How does opportunity cost relate to rent seeking by academics? Is it that these academics have no job prospects other than the academy, and thus should accept a lower salary to ensure that more profs can be hired?

David Thomson writes:

“Come now, David. While it may be a scandal, at least the salaries paid to coaches are based on market forces”

But what does this have to do with education? The universities have no logical reason justifying their exaggerated emphasis on these pampered sports programs. I am a strong believer in student athletes. However, the individual playing on a big time college football or basketball team is first, last, and foremost an athlete. So much so, that these young men rarely have any time for serious school work. And yes, I am compelled to reiterate the harsh fact that this silliness tacitly devalues the schools’ central reason for existence.

John Thacker writes:

David, naturally their justification is that people watch the games, and dearly want to watch the games and have their team win. The television ratings is part of the proof of that.

It's certainly a logical reason. It's just not a reason you like.

I don't understand the repeated tendency of people (especially non-economists) to label preferences they don't like as "not logical." How does logic even enter in to it?

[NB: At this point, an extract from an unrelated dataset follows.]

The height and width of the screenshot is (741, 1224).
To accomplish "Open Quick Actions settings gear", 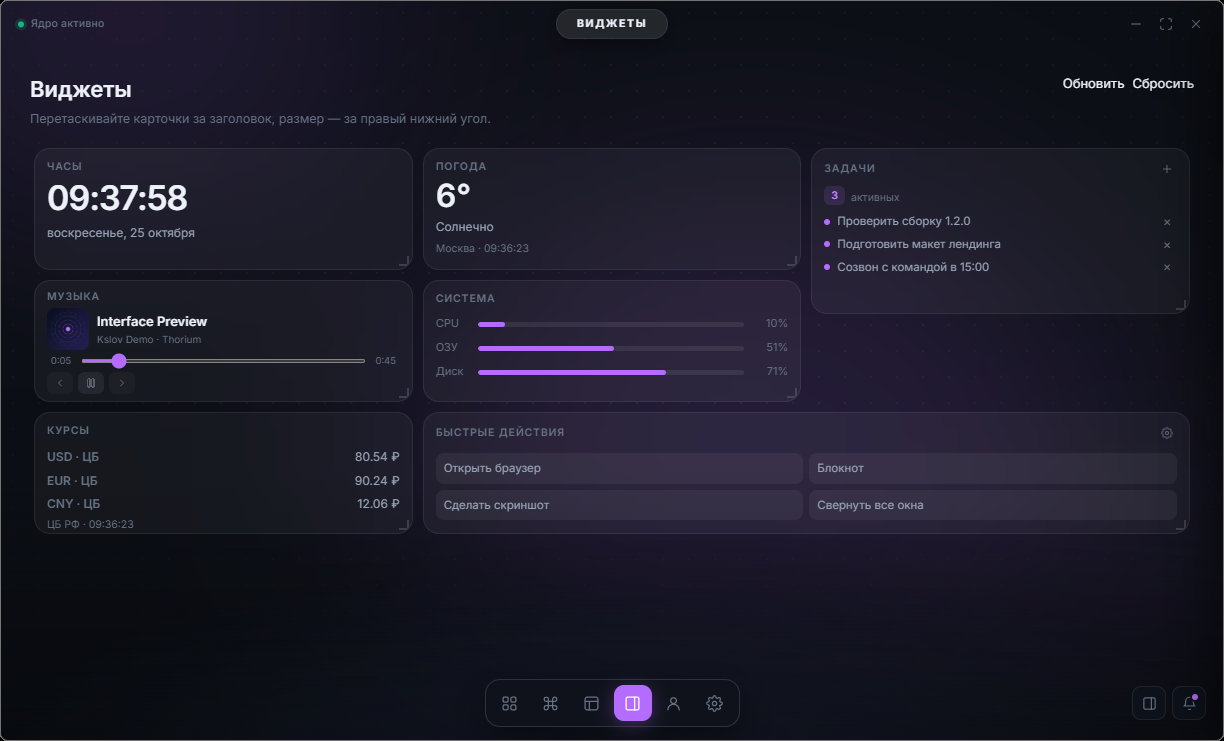I will point(1167,433).
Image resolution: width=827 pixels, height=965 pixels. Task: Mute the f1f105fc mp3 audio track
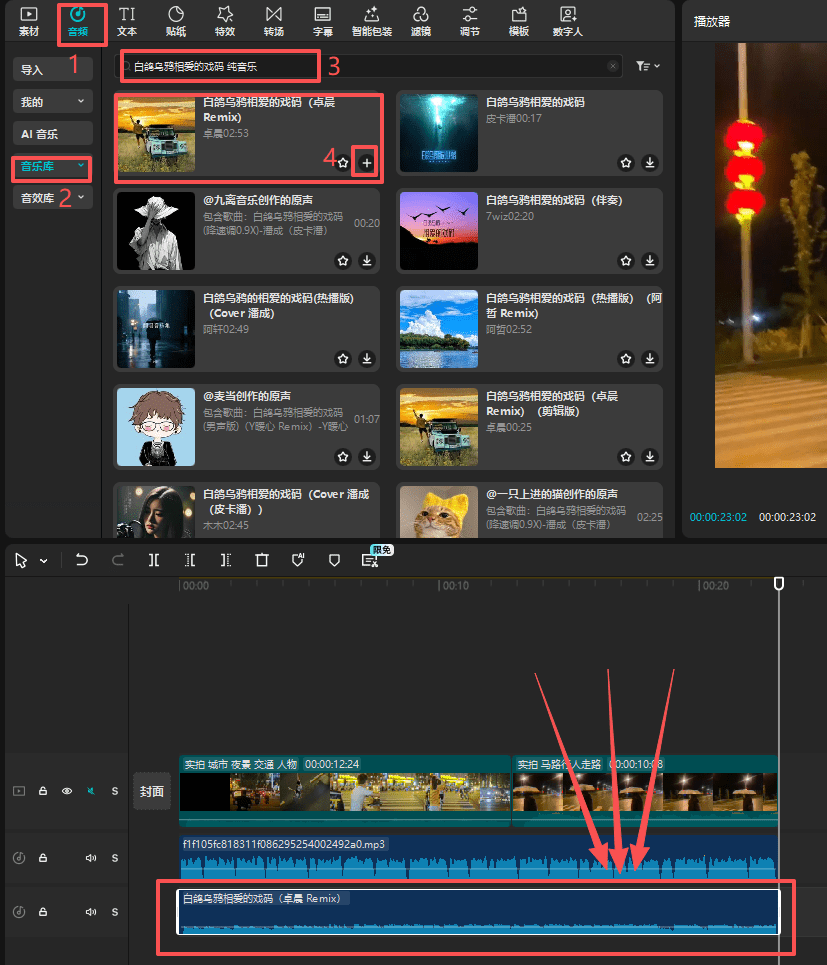pos(90,858)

You may as well lambaste the universities for spending money on Art (or even Literature) Departments. There are plenty of people who find high art or critical theory to be as wasteful and pointless as presumably you find sports. From a logical perspective, your objection is no different. It's a matter of preference, not logic.

David Thomson writes:

“It's a matter of preference, not logic.”

I simply cannot accept your relativist stance. A school is suppose to be about education and the sharing of knowledge. That is its only reason for existence. Sports entertainment shouldn’t even be on the list. Lastly, it is an outrage when young adults are recruited to be be primarily athletes and only secondarily students!

I can also prefer chess over checkers, but I can’t have it both ways. A choice has to be made. The same holds true for institutions of education. What is their central purpose? If I take a quick peek at the dictionary, will it say?